TASK STATEMENT: Once you reach the line that holds "Instruction: Click the delete" in the listing below, output it and every line after it through the line that holds "Task: Open the Casino bonusser article title", word for word.

(EXERCISE MATERIALS Opens)

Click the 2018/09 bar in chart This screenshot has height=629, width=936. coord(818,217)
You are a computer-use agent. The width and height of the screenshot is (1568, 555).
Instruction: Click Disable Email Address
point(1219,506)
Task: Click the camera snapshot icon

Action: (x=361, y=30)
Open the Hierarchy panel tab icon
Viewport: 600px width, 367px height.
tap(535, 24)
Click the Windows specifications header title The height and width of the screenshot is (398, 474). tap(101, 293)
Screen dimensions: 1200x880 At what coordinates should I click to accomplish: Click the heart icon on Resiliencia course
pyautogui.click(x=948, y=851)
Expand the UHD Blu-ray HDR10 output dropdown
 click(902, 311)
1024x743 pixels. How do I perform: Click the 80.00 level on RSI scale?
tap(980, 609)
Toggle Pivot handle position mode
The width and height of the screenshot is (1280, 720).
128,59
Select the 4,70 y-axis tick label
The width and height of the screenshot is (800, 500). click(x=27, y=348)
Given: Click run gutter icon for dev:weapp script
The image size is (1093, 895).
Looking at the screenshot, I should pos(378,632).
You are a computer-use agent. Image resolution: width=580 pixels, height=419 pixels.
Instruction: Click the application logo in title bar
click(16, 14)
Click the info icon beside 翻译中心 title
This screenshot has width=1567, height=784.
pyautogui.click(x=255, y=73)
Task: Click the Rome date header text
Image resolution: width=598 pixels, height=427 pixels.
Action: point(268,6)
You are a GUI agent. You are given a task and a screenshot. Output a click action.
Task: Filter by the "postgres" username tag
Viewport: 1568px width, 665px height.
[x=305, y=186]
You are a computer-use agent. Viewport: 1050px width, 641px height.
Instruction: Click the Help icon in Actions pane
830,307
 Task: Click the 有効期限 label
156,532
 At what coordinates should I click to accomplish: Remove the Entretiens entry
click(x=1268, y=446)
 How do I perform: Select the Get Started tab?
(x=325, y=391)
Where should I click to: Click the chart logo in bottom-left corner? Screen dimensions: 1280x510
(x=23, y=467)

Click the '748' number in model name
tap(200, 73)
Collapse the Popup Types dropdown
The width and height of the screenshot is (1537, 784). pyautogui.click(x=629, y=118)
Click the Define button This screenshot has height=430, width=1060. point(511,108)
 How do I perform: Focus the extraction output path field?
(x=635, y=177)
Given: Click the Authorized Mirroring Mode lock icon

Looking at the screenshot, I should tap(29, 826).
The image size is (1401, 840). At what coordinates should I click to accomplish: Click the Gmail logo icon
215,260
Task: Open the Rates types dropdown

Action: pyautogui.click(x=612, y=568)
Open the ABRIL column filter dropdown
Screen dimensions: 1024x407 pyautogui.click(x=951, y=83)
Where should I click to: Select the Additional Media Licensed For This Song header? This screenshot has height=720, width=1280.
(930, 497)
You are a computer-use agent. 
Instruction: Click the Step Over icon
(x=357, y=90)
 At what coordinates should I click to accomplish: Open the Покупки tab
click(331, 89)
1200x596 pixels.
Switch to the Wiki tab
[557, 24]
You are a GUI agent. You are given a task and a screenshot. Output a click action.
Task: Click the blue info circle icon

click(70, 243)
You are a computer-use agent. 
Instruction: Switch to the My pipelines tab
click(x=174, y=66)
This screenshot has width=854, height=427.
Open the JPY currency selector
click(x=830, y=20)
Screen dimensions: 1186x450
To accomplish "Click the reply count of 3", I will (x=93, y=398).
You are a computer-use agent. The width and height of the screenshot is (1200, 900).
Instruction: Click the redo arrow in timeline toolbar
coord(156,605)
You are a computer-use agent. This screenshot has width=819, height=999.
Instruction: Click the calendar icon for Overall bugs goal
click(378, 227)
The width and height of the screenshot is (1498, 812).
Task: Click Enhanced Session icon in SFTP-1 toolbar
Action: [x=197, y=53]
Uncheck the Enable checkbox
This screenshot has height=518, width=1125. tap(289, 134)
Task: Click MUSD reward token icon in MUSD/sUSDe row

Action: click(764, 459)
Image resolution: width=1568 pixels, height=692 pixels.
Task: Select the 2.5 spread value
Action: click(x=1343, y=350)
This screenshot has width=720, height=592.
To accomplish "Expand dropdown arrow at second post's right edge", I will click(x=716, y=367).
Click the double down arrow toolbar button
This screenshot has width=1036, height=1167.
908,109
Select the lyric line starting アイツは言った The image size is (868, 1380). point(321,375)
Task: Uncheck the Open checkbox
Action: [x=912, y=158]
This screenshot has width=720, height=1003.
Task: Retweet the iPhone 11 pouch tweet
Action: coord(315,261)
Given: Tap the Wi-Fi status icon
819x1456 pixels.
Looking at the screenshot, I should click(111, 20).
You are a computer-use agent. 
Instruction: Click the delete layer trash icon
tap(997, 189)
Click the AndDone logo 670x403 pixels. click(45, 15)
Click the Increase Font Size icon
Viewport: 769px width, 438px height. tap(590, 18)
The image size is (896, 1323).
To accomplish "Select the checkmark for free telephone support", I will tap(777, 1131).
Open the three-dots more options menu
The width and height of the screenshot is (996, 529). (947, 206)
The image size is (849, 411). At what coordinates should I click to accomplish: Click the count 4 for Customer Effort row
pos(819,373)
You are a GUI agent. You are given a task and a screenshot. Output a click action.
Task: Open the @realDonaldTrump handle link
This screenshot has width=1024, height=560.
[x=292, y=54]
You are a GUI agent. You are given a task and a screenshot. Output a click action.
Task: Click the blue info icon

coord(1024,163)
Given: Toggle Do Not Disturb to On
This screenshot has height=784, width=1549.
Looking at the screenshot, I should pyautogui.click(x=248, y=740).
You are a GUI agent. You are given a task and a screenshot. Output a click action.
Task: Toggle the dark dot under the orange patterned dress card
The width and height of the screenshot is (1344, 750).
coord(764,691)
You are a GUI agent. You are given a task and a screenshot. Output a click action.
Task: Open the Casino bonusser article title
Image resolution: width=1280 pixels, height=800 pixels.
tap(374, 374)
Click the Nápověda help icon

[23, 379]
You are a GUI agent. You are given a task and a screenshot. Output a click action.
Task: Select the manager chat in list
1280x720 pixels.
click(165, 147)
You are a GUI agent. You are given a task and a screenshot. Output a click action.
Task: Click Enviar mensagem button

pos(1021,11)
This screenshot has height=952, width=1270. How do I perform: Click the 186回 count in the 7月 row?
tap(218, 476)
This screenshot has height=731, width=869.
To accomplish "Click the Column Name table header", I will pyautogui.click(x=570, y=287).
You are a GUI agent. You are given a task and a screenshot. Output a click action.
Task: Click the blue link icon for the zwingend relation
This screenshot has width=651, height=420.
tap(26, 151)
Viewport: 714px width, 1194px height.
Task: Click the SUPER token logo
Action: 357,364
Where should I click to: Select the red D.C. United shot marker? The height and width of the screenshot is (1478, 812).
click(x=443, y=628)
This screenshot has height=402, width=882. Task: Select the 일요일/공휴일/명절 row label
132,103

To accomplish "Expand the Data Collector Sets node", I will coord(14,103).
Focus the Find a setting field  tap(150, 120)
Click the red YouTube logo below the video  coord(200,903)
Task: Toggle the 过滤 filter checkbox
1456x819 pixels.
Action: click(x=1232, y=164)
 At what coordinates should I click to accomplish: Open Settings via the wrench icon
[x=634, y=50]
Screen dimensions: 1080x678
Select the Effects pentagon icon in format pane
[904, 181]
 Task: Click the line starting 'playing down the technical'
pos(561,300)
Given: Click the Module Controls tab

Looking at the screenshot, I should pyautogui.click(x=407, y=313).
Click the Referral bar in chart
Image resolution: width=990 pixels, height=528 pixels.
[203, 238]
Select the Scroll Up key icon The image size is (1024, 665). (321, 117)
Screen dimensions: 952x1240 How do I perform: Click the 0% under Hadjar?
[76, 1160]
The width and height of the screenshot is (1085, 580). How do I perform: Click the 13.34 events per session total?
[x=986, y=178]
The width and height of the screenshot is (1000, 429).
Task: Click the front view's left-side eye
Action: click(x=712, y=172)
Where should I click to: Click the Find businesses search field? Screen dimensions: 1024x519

(EXERCISE MATERIALS Closes)

SOLUTION TO THIS EXERCISE:
Instruction: Click the delete layer trash icon
tap(997, 189)
Click the AndDone logo 670x403 pixels. click(45, 15)
Click the Increase Font Size icon
Viewport: 769px width, 438px height. tap(590, 18)
The image size is (896, 1323).
To accomplish "Select the checkmark for free telephone support", I will tap(777, 1131).
Open the three-dots more options menu
The width and height of the screenshot is (996, 529). (947, 206)
The image size is (849, 411). At what coordinates should I click to accomplish: Click the count 4 for Customer Effort row
pos(819,373)
You are a GUI agent. You are given a task and a screenshot. Output a click action.
Task: Open the @realDonaldTrump handle link
This screenshot has width=1024, height=560.
[x=292, y=54]
You are a GUI agent. You are given a task and a screenshot. Output a click action.
Task: Click the blue info icon

coord(1024,163)
Given: Toggle Do Not Disturb to On
This screenshot has height=784, width=1549.
Looking at the screenshot, I should pyautogui.click(x=248, y=740).
You are a GUI agent. You are given a task and a screenshot. Output a click action.
Task: Toggle the dark dot under the orange patterned dress card
The width and height of the screenshot is (1344, 750).
coord(764,691)
You are a GUI agent. You are given a task and a screenshot. Output a click action.
Task: Open the Casino bonusser article title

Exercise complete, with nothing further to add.